Por Susana Villarán
Mas ¿no puedes, Señor, contra la muerte, contra el límite, contra lo que acaba?, escribió Vallejo. Nadie mejor pudo expresar mis sentimientos en estos días ante la muerte de dos mujeres que han partido de nuestras vidas y nos han sumido en la tristeza: Leonor Luna, Nosa, como la llamábamos, y Rosa Góngora. Pertenecían a mundos diferentes. Una de Pacasmayo, tierra de mar y sol. La otra, vio la luz en los Andes, en la comunidad de Wacwas, provincia de Tayacaja en Huancavelica. Dos lugares muy distantes en muchos sentidos pero ambas comprometidas con las causas justas y, sobre todo, con la vida. Nosa poseía una gran belleza y sensibilidad; tenía el arte de dar gracia a las cosas y a su entorno, desde la manera en la que se vestía, la decoración de su casa, los artículos que fabricaba y vendía; una experta en arte popular que fue, sin embargo, mucho más diestra en el difícil arte de llenar de luz a quienes la rodeaban y de entregar ternura sin reservas. Deja a Rafael su esposo, a sus hijos René y Santiago y a todos nosotros, amigas y amigos suyos. Libró grandes batallas por su vida desde muy tierna cuando la abatió un cáncer al que pudo vencer; luego serían enfermedades del corazón y los riñones que no pudieron con su tenaz amor a esta tierra. Esta vez, la muerte a la que había esquivado tantas veces, se la llevó finalmente.
Rosa falleció en un accidente en Bolivia cuando viajaba con una delegación de líderes campesinos y profesionales que realizaban un intercambio de experiencias innovadoras en el campo. Cayó a un abismo con 31 personas. Murió, como nos escribió Carlos Paredes, amigo y promotor del Proyecto Sierra Productiva, “en el mejor momento de su vida”. Fue una líder de su pueblo, capaz de emprender la revolución tecnológica en el campo para derrotar a la pobreza y propagar un proyecto como Yachachik por el país entero.

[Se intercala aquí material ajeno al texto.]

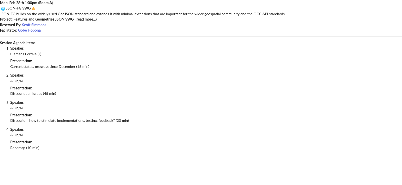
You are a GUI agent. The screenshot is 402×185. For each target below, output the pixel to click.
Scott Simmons (34, 25)
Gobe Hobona (29, 30)
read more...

Iba a ser la próxima alcaldesa provincial de Tayacaja, seguramente porque personas como ella, dirigentes sociales y políticas capaces de mostrar resultados en la mejora de las condiciones de vida de los más pobres, son muy pocas y por ello gozaba de la admiración y la confianza de su pueblo, de su partido regional Ayni.
Su esposo Moisés, su familia, sus amigos, los Yachachik de todo el Perú, Marcelino Bohorquez, líder del Movimiento Ayllu del Cusco, su comunidad y su pueblo, la comunidad de tayacajinos en Lima, le han rendido homenaje en su caminar de Bolivia a Cusco, luego a Lima hasta llegar a su entierro en Huancavelica donde nuestro presidente nacional de Fuerza Social, Vladimiro Huároc, formó parte de la escolta que la acompañó hasta su última morada.
Dos mujeres que no olvidaremos; dos personas que soñaron un Perú diferente y nos dieron testimonio con sus vidas de que es posible pasar por este mundo para hacerlo mejor. Nos haremos cargo de sus sueños.